WORK ORDER:
Return only these lines: the one that contains "Task: Click the 10% off deal badge" and every line after it through the end of the listing, exactly, without pictures.

INFORMATION:

┌────────

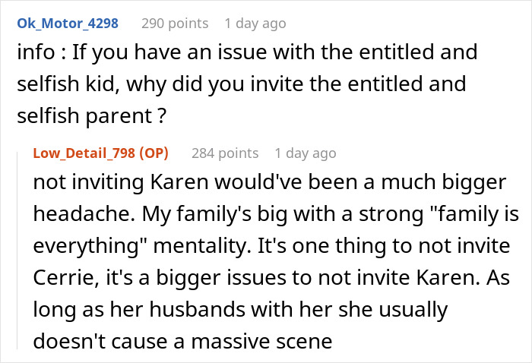The height and width of the screenshot is (363, 532).
Task: Click the "290 points" score label
Action: pos(175,24)
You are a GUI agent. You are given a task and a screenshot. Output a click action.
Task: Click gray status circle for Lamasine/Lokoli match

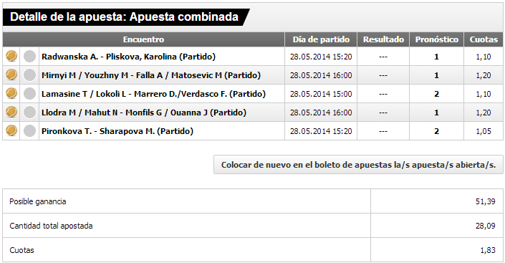(29, 94)
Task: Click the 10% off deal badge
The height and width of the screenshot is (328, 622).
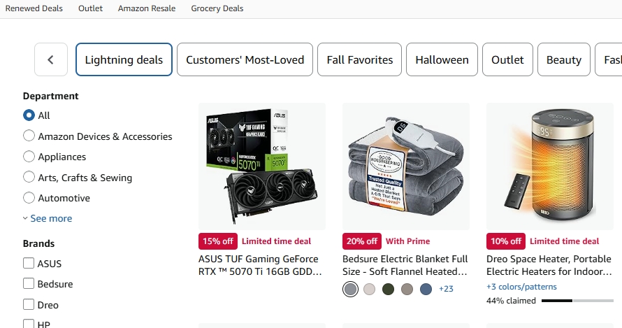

└────────

EXERCISE OUTPUT:
Task: Click the 10% off deal badge
The height and width of the screenshot is (328, 622).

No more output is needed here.